Collected data:
....

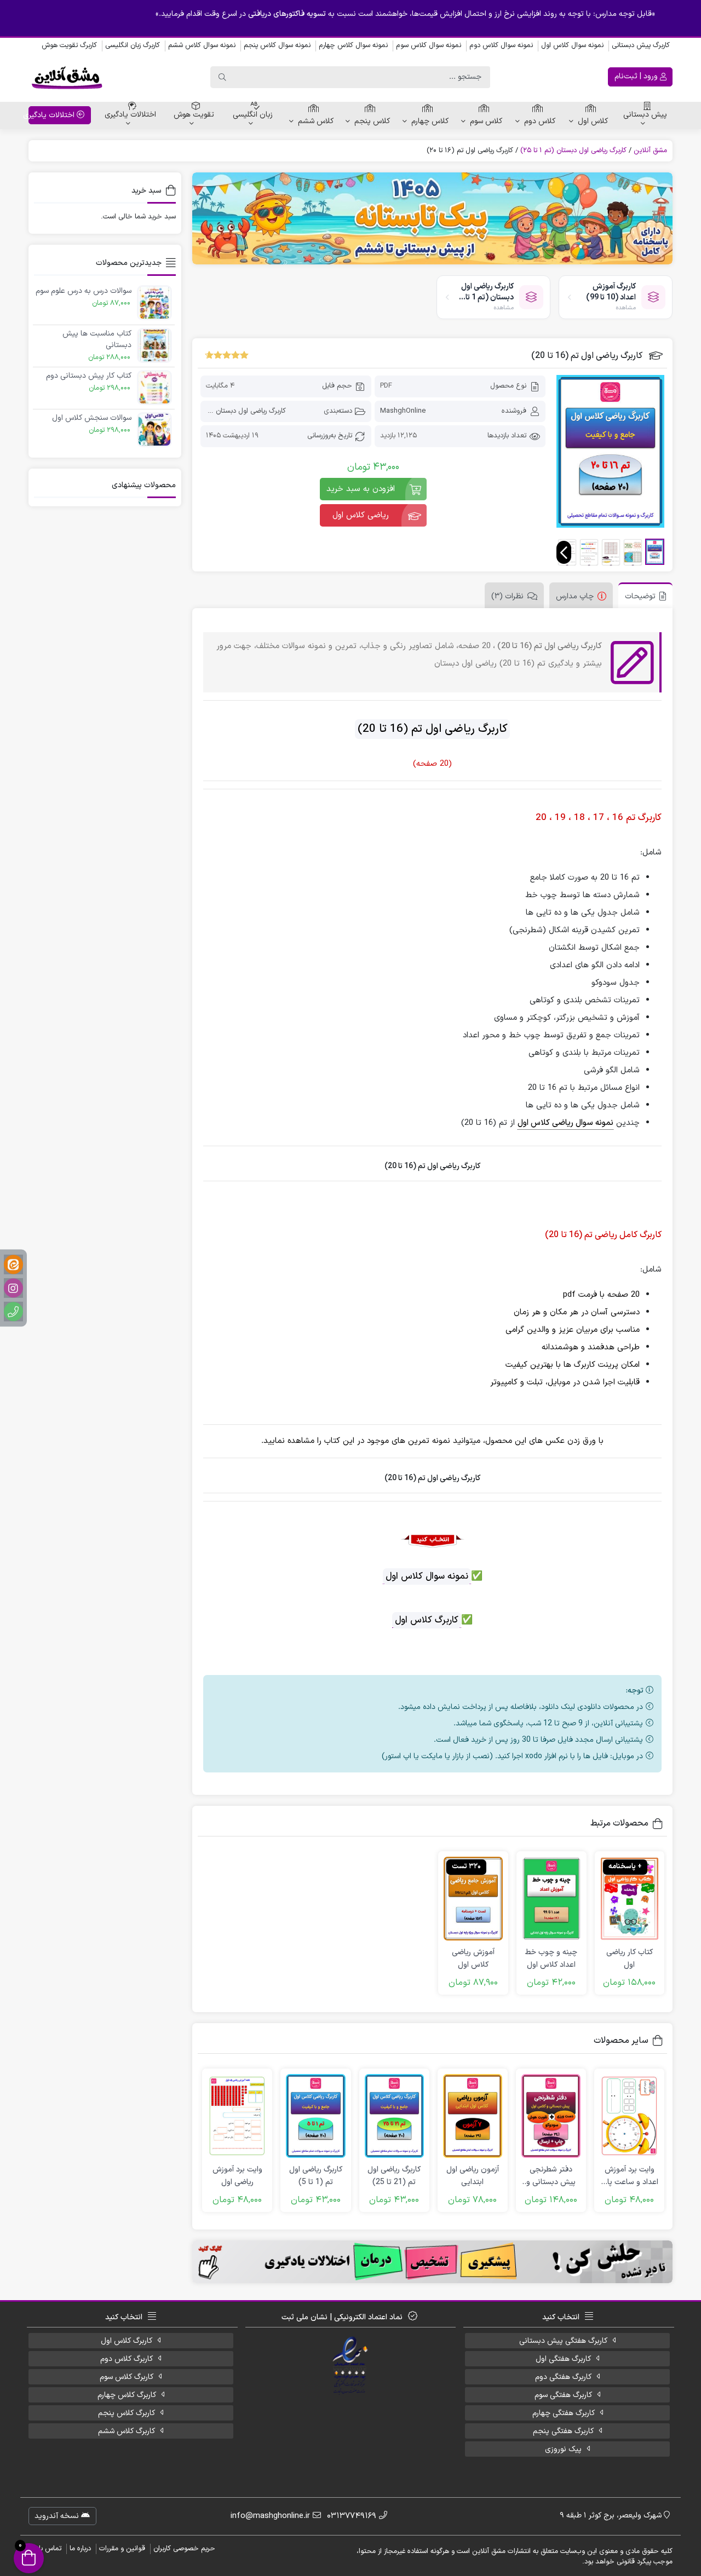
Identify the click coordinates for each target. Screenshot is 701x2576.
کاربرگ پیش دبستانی (641, 45)
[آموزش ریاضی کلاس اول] (473, 1898)
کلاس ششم (316, 121)
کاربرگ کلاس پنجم (126, 2413)
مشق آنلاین (650, 150)
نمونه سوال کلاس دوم (501, 45)
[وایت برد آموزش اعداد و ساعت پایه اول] (629, 2116)
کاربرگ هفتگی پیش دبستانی (563, 2341)
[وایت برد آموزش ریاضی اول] (237, 2116)
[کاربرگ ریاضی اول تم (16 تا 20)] (610, 451)
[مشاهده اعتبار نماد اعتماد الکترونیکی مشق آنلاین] (351, 2365)
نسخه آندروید (58, 2516)
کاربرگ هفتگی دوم (563, 2377)
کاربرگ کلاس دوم (126, 2359)
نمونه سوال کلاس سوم (428, 45)
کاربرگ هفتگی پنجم (563, 2431)
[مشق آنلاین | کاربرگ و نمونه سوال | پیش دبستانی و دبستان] (66, 77)
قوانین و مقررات (122, 2548)
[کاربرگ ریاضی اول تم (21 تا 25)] (394, 2116)
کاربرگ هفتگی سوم (563, 2395)
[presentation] (563, 552)
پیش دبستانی (645, 114)
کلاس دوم (539, 121)
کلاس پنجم (372, 121)
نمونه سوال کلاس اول (572, 45)
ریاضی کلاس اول (360, 515)
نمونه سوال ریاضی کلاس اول (565, 1123)
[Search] (222, 77)
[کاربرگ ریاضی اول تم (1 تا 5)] (315, 2116)
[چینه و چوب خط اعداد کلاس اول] (551, 1898)
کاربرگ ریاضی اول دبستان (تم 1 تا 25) (573, 150)
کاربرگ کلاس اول (126, 2341)
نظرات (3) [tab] (507, 596)
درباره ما (80, 2548)
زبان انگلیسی (253, 114)
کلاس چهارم (430, 121)
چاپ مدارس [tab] (575, 596)
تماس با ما (46, 2548)
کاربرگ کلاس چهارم (126, 2395)
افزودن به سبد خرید (360, 489)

....

▶ [The problem] Would you return all of the data above word for word, omitting every picture?

▶ [Output of the exercise]
Identify the click coordinates for each target. Screenshot is 701x2576.
کاربرگ پیش دبستانی (641, 45)
[آموزش ریاضی کلاس اول] (473, 1898)
کلاس ششم (316, 121)
کاربرگ کلاس پنجم (126, 2413)
مشق آنلاین (650, 150)
نمونه سوال کلاس دوم (501, 45)
[وایت برد آموزش اعداد و ساعت پایه اول] (629, 2116)
کاربرگ هفتگی پیش دبستانی (563, 2341)
[وایت برد آموزش ریاضی اول] (237, 2116)
[کاربرگ ریاضی اول تم (16 تا 20)] (610, 451)
[مشاهده اعتبار نماد اعتماد الکترونیکی مشق آنلاین] (351, 2365)
نسخه آندروید (58, 2516)
کاربرگ هفتگی دوم (563, 2377)
کاربرگ کلاس دوم (126, 2359)
نمونه سوال کلاس سوم (428, 45)
کاربرگ هفتگی پنجم (563, 2431)
[مشق آنلاین | کاربرگ و نمونه سوال | پیش دبستانی و دبستان] (66, 77)
قوانین و مقررات (122, 2548)
[کاربرگ ریاضی اول تم (21 تا 25)] (394, 2116)
کاربرگ هفتگی سوم (563, 2395)
[presentation] (563, 552)
پیش دبستانی (645, 114)
کلاس دوم (539, 121)
کلاس پنجم (372, 121)
نمونه سوال کلاس اول (572, 45)
ریاضی کلاس اول (360, 515)
نمونه سوال ریاضی کلاس اول (565, 1123)
[Search] (222, 77)
[کاربرگ ریاضی اول تم (1 تا 5)] (315, 2116)
[چینه و چوب خط اعداد کلاس اول] (551, 1898)
کاربرگ ریاضی اول دبستان (تم 1 تا 25) (573, 150)
کاربرگ کلاس اول (126, 2341)
نظرات (3) [tab] (507, 596)
درباره ما (80, 2548)
زبان انگلیسی (253, 114)
کلاس چهارم (430, 121)
چاپ مدارس [tab] (575, 596)
تماس با ما (46, 2548)
کاربرگ کلاس چهارم (126, 2395)
افزودن به سبد خرید (360, 489)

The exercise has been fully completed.